Deniz: “We will be designing and building custom-made machines according to customer requests. We will be focusing on designing machines with a single or no-operator, and applying Industry 4.0 concepts to our machines and business model.”

Torrini: “The new hybrid Hermes line can produce both domestic and AfH rolls, allowing to use cores with a diameter from 22 up to 90mm and logs with external diameters from 90 up to 350mm. The universal electronic clamp of our log saws, due to which we can change products by simply pressing a button, is one of the elements that characterises us most in the market: in addition to the Ladon (industrial log saw) and the Hesperia 4C (4-channel domestic log saw), which already feature this device, from this year also the Hesperia 2C (2-channel domestic log saw) will include the universal electronic clamp, allowing in this case a cutting range from 90 up to 200mm. Starting from 2018 we will also provide our customers with the new embosser Heracle featuring automatic fast change of the steel embossing rolls. This applied solution allows having an infinite number of available embossing roll patterns. These are our main innovations for 2018.”

De La Fuente: “Our aim is to keep on developing our two main concepts: high productivity and high flexibility. Both challenges have to be developed always keeping in mind that line’s management has to be as easy as possible. Easy solutions for complex problems.”

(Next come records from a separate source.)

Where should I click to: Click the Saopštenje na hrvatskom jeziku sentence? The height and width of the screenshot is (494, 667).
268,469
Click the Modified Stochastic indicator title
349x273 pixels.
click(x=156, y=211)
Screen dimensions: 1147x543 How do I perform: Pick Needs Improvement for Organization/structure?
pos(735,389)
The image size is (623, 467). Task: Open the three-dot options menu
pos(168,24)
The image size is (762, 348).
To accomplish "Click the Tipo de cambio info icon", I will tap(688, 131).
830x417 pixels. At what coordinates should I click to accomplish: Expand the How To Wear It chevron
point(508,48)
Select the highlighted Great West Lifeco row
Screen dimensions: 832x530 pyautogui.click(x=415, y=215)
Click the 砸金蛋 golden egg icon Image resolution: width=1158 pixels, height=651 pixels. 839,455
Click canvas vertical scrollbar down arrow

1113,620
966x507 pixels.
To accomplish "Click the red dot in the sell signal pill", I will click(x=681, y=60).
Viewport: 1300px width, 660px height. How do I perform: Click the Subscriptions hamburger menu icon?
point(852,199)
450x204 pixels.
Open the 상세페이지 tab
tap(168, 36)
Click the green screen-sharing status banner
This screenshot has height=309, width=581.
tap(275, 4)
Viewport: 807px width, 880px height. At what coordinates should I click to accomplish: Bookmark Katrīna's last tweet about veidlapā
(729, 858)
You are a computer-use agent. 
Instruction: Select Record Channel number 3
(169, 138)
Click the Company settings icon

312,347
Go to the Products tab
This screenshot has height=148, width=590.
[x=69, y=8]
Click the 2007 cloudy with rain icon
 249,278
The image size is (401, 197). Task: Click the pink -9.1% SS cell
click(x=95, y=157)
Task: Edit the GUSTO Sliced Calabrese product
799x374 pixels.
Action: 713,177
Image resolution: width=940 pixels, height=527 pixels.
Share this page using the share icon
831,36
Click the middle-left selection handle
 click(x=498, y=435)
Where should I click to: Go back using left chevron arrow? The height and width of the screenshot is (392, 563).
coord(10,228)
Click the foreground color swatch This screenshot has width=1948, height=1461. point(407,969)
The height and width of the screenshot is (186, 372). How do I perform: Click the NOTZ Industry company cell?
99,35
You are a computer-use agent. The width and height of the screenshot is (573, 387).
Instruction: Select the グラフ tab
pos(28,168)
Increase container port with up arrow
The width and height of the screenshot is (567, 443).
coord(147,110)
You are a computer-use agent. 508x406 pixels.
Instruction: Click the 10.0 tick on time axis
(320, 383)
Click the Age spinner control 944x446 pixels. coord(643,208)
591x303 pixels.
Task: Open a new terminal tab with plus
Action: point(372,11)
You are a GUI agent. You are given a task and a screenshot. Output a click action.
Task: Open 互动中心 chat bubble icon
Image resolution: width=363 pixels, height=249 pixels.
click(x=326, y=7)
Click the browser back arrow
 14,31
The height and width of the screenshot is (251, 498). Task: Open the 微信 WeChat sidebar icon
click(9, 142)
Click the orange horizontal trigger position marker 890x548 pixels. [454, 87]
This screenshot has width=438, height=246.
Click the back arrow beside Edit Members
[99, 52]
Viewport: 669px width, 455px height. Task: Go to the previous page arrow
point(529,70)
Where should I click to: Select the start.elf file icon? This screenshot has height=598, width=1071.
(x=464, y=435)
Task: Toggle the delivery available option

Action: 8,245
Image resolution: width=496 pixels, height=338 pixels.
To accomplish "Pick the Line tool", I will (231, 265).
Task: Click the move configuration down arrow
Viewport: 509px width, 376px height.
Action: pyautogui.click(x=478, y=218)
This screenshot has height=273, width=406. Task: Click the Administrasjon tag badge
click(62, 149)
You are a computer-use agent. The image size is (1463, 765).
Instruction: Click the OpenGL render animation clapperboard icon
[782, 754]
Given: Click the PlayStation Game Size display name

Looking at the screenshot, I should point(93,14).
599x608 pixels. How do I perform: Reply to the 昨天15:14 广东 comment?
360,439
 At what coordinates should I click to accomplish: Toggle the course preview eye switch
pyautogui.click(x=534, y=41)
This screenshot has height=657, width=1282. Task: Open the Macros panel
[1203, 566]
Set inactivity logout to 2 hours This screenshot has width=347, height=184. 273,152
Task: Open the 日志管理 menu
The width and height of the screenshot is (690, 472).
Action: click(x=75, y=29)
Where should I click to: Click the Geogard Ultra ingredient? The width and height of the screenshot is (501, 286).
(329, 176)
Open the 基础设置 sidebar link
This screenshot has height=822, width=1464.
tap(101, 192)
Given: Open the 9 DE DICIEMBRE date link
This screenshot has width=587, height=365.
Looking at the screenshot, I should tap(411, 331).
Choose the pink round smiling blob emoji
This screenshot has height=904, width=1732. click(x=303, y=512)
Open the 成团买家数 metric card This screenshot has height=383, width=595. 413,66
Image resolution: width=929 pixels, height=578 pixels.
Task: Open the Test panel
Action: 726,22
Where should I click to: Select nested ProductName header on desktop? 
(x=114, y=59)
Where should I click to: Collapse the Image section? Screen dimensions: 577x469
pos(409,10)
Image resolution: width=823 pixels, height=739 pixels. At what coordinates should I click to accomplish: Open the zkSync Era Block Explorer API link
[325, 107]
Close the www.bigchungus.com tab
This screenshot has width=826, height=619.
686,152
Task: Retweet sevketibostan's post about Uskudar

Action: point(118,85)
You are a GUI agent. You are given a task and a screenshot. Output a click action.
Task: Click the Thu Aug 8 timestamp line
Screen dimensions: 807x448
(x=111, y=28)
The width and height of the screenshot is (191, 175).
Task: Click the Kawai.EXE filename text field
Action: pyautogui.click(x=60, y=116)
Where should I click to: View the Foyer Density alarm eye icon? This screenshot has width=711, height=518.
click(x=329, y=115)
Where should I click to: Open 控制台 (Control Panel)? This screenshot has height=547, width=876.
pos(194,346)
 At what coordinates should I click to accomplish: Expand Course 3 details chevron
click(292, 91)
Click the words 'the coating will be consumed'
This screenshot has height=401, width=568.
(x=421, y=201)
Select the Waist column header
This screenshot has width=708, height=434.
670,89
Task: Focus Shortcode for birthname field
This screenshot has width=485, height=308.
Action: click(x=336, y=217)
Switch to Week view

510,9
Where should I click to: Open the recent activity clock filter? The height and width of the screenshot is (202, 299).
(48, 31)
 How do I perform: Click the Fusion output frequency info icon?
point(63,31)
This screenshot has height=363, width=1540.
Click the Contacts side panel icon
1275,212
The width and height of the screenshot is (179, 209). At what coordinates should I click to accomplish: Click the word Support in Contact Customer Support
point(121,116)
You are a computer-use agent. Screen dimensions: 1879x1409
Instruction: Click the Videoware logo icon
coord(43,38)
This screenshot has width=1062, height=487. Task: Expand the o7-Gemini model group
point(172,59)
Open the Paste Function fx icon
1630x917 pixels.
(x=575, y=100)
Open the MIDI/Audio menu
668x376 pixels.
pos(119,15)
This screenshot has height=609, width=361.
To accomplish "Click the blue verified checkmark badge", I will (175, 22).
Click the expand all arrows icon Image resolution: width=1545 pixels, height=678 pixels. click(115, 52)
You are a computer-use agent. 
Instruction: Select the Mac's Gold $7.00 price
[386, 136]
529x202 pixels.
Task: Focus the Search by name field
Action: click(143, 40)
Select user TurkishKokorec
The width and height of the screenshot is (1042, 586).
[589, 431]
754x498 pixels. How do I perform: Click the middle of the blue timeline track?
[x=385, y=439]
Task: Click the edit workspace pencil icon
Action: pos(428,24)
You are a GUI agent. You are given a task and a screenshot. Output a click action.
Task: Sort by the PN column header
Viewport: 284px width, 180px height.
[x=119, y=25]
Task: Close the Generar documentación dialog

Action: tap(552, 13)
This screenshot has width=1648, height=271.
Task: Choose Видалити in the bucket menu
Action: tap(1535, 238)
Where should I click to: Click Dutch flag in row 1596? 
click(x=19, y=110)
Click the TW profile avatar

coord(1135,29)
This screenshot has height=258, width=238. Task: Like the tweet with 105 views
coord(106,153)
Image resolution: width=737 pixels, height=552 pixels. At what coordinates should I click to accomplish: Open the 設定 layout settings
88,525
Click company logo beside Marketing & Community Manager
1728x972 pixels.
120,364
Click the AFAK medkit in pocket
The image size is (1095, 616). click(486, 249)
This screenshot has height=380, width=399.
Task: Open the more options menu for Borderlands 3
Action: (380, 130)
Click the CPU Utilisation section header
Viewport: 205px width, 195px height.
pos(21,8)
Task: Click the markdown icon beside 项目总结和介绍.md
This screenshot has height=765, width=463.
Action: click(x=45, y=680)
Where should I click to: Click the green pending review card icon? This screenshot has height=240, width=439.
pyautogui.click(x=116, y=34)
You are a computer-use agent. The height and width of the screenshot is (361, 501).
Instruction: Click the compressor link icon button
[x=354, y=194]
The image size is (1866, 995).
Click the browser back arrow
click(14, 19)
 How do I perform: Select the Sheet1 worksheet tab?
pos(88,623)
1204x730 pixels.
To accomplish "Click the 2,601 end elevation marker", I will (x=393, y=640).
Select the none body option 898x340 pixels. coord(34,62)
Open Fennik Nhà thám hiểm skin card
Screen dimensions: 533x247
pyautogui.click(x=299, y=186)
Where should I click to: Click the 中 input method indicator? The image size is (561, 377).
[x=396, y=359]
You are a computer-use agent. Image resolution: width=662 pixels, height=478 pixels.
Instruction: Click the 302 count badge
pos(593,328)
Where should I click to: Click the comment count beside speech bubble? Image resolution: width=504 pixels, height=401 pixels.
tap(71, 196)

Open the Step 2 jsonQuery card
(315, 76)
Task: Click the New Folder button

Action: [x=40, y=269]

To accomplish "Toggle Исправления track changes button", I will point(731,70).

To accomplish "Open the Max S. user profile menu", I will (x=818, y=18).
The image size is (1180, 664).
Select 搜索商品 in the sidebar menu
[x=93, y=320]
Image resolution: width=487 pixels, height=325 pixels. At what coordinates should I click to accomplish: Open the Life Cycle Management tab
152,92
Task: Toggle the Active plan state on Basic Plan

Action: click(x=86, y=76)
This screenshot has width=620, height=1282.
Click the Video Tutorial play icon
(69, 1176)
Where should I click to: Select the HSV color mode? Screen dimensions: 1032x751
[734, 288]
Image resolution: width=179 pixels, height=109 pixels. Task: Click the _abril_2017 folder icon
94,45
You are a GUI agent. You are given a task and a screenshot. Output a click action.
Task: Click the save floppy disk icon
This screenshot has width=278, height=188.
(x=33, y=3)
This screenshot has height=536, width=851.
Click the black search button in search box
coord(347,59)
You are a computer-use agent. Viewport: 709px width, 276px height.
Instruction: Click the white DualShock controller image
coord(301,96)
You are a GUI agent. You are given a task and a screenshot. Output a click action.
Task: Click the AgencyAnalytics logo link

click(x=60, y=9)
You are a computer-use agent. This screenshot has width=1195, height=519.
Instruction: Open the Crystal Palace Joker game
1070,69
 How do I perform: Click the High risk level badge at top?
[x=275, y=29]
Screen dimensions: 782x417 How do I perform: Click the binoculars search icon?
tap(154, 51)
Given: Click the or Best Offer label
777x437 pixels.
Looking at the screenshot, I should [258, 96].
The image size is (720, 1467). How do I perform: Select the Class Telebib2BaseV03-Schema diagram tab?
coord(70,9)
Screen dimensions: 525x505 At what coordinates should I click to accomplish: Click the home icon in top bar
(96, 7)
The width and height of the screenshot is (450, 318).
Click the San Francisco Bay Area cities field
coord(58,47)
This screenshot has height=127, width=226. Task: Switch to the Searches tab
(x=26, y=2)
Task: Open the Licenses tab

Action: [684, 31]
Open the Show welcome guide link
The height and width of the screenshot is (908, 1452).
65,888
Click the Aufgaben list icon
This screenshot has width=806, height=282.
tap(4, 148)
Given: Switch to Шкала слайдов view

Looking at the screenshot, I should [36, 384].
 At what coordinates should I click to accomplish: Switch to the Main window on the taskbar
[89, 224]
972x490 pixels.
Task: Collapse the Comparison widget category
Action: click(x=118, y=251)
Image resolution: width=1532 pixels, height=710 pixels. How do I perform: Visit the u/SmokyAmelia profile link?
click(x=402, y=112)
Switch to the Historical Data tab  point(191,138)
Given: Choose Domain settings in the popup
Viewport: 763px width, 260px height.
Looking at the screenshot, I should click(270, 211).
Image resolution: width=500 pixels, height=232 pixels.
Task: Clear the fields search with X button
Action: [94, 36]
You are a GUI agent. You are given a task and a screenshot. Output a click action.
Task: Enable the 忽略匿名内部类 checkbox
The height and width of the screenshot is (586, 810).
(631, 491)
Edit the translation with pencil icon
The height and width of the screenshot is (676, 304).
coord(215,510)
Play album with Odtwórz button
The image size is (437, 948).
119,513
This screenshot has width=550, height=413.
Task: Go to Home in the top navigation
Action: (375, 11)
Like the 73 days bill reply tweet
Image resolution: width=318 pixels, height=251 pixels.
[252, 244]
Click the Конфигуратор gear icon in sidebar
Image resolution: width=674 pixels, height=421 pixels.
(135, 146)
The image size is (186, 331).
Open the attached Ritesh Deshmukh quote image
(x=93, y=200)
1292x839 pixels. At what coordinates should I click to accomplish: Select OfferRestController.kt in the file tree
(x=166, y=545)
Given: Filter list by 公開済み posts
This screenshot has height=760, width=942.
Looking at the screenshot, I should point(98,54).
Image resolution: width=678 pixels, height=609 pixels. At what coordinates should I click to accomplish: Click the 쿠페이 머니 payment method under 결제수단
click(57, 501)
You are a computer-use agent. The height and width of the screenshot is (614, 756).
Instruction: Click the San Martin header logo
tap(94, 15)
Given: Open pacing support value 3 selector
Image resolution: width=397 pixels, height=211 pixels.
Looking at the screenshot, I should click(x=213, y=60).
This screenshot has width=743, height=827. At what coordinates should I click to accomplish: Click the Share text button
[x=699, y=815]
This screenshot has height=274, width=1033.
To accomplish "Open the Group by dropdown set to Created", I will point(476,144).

Calcagni: “Several innovations and developments on folding machines both for napkins and interfolded products will be introduced as a preview at the next It’s Tissue event in 2018.”

TWM/3: What geographical areas are seeing an increase in demand for tissue products and so converting lines?

Cruz: “There are possibilities for development in many emerging countries, both in Latin America, Africa, and the Middle East. But there are also opportunities in mature markets where per capita tissue consumption has seen a flat growth for years.

“We see opportunities for growth in terms of upgrading production performance, in the adoption of solutions and processes that go towards digitisation, and therefore the analysis of data of individual machines, lines and factories to increase efficiencies and therefore competitiveness in the market.”

Giurlani: “After the crisis things are getting better and better  almost worldwide. North, Central and South American markets are growing (both consumer and AfH), with the start-up of big, challenging projects. In Europe, both mature and emerging markets are showing good results and new projects are arising. China is still growing in terms of volume and new product development.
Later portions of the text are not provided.